Maybe I’m a bit confused here but I have a problem with how consciousness can reflect consciousness.

When we use the word “self” we’re usually referring to our own personal identity and how we see ourselves, factually and personality wise. But is that pure consciousness or ego?

Perhaps we come a bit closer to consciousness reflecting consciousness for example when we look at a tree, “see” it without thought or personal reflection…just gazing on it. At some point, we disappear in a sense, that tree and our self will merge into pure one-ness, will interface and perhaps then consciousness will be reflecting consciousness.
:confusion-helpsos:

Having read the posts, JSS presented the position I hold too well enough, [size=50]better than I would have been able to[/size], and as you seem disinterested in further dialogue about the subject Erik, I won’t bother you.

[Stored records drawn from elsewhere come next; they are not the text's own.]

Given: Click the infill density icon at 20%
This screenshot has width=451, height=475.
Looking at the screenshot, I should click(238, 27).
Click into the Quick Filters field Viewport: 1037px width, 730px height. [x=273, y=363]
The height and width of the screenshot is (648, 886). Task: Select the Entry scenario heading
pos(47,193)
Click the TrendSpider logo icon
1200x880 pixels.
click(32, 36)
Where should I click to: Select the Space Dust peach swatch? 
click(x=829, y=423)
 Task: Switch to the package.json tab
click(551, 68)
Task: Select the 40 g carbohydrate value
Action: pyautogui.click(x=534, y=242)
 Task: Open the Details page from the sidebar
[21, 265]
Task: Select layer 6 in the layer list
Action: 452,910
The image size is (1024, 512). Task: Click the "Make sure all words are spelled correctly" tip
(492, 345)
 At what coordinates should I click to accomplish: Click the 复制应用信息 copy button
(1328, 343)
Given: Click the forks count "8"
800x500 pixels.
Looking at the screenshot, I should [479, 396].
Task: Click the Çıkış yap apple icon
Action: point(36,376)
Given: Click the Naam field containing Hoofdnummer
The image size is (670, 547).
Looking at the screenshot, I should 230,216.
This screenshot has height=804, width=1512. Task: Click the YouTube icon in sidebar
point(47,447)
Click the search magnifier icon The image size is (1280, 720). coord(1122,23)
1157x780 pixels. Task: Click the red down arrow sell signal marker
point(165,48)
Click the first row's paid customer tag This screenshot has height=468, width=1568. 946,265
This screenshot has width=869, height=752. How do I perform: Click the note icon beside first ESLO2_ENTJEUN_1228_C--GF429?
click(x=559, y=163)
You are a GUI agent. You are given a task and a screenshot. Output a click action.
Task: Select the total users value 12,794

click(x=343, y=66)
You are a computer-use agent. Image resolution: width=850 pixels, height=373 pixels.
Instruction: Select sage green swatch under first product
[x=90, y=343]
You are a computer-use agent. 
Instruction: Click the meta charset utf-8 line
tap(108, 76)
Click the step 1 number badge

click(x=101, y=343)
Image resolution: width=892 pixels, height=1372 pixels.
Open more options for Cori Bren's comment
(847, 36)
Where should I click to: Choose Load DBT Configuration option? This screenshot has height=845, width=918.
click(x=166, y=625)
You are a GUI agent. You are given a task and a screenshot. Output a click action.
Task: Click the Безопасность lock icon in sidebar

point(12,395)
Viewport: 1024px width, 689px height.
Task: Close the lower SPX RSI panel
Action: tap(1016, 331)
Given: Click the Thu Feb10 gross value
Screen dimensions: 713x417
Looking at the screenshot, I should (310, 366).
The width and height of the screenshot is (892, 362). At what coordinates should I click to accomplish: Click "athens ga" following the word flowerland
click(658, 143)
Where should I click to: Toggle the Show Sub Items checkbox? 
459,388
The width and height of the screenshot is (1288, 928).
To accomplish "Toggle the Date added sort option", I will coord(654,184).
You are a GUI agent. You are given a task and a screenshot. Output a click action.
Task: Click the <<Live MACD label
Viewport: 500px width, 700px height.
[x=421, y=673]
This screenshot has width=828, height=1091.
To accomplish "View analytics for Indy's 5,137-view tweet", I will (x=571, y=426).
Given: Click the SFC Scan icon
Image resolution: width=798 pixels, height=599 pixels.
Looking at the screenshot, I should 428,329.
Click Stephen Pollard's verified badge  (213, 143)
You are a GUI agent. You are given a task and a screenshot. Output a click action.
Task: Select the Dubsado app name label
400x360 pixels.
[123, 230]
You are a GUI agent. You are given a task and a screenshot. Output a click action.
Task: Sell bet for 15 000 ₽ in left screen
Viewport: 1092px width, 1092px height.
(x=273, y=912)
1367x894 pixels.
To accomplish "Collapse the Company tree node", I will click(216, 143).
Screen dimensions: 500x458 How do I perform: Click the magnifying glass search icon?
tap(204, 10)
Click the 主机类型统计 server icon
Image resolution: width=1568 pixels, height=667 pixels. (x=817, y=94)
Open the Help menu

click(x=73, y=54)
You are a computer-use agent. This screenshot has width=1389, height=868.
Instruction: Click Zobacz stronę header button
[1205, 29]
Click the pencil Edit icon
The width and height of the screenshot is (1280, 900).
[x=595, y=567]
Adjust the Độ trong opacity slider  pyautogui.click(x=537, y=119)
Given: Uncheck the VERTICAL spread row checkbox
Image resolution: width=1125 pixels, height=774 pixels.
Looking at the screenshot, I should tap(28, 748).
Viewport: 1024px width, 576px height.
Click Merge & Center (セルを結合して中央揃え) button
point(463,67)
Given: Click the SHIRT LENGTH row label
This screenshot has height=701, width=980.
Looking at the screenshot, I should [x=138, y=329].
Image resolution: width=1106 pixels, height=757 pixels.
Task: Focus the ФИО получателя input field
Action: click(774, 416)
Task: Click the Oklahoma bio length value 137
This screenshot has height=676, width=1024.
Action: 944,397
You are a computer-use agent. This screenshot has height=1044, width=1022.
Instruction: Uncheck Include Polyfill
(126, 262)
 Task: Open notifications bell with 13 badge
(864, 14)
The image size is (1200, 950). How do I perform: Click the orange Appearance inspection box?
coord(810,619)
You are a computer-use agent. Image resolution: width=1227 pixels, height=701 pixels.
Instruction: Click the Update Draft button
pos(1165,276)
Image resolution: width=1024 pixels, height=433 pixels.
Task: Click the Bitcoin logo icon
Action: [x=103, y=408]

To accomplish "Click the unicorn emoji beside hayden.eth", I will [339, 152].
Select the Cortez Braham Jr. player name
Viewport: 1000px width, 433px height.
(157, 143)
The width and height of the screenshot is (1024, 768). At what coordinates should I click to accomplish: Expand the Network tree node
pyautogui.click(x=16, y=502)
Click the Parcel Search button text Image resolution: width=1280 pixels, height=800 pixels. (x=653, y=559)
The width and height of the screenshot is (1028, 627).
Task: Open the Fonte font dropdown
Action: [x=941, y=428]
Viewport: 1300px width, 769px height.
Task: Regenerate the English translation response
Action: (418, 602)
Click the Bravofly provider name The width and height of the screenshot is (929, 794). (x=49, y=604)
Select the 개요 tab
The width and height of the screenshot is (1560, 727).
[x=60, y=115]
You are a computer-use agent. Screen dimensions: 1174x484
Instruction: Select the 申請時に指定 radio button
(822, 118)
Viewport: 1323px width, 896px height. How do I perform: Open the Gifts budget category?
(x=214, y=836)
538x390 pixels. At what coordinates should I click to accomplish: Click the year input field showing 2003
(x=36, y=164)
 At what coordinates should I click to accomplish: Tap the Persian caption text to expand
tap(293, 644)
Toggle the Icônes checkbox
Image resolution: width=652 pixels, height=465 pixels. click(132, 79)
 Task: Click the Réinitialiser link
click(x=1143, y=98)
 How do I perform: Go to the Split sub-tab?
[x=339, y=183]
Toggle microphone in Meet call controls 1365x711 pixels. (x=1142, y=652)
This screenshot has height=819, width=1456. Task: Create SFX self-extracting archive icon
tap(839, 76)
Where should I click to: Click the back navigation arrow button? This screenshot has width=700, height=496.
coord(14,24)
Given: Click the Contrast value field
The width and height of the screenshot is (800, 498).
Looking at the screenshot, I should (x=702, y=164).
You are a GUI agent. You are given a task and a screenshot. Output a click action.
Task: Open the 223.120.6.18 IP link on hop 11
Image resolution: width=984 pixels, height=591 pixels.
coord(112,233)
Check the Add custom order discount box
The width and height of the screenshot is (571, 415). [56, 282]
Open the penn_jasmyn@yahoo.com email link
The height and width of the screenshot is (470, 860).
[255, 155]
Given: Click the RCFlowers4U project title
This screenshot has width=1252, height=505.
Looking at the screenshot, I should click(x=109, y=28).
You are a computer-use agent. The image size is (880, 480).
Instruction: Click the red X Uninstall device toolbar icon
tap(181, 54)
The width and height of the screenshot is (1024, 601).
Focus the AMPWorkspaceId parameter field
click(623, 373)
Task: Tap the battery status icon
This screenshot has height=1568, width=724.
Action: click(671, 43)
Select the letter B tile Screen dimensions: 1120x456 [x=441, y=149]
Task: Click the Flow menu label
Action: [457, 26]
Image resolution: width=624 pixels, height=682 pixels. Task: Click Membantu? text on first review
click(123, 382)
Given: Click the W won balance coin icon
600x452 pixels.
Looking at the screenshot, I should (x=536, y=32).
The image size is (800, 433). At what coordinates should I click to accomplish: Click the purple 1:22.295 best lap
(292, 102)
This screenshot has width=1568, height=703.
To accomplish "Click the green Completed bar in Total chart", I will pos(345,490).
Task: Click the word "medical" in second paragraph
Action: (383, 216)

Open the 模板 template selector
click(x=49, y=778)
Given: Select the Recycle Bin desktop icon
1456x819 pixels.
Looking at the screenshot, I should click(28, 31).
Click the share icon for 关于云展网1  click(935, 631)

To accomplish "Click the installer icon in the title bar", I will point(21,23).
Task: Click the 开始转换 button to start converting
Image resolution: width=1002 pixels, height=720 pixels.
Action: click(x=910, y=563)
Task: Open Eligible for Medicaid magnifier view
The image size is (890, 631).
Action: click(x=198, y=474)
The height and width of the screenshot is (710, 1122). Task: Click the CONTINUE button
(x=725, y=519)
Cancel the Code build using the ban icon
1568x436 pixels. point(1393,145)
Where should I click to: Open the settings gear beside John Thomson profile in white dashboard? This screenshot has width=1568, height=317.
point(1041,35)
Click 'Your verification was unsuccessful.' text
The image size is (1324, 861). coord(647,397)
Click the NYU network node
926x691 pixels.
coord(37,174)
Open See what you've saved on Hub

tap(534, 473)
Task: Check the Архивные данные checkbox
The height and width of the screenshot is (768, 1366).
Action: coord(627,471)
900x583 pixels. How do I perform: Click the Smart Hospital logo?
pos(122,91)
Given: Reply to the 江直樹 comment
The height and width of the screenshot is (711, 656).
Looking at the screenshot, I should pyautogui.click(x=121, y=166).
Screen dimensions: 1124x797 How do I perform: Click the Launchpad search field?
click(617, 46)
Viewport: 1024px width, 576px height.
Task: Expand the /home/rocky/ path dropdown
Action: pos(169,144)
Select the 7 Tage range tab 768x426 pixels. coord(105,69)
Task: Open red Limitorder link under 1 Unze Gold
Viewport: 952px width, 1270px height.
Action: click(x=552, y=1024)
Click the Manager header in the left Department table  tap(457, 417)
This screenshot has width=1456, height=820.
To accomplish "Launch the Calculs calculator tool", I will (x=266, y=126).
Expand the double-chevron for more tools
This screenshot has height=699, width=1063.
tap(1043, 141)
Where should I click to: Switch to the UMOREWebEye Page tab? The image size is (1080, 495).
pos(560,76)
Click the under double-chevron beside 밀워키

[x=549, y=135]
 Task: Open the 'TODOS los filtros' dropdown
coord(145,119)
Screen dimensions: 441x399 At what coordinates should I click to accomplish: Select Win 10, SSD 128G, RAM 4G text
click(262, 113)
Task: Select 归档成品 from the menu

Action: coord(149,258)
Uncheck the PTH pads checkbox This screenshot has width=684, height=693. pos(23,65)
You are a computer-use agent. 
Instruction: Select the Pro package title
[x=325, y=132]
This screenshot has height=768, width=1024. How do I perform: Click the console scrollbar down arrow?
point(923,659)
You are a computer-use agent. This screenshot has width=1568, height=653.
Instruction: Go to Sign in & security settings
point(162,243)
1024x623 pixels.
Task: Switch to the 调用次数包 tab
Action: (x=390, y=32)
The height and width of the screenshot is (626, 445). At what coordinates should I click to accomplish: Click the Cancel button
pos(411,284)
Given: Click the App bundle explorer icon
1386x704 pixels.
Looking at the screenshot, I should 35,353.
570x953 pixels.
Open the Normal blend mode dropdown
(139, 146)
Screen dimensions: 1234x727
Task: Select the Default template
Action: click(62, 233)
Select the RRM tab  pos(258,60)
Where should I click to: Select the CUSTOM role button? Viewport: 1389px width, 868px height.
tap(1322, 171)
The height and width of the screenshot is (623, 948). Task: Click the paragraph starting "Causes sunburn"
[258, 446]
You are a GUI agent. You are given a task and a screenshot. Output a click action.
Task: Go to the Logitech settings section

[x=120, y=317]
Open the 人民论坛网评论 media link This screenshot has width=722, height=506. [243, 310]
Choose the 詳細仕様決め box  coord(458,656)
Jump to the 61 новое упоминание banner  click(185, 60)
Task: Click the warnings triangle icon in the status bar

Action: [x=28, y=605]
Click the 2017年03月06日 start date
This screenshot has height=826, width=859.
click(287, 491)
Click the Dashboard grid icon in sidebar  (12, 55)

But I’ll just clarify about the jellyfish

My point is precisely that your standard of intuitively judging whether something is conscious/subjective or not is fallible.

If you showed a decapitated, moving snake to somebody who never ever saw a snake and doesn’t know it should have a head, the person would most likely believe it is a conscious animal similar to a worm, with no necessarily distinguishable head from the body, wouldn’t you agree? And if they DID go in the direction of reasoning that it is unconscious and its just that its nerves are responding to external stimuli, it would most probably be because it would share a number of feats signifying death present in other animals as well - its bottom is slashed open, it’s bleeding from one end like other animals missing a body part do, etc.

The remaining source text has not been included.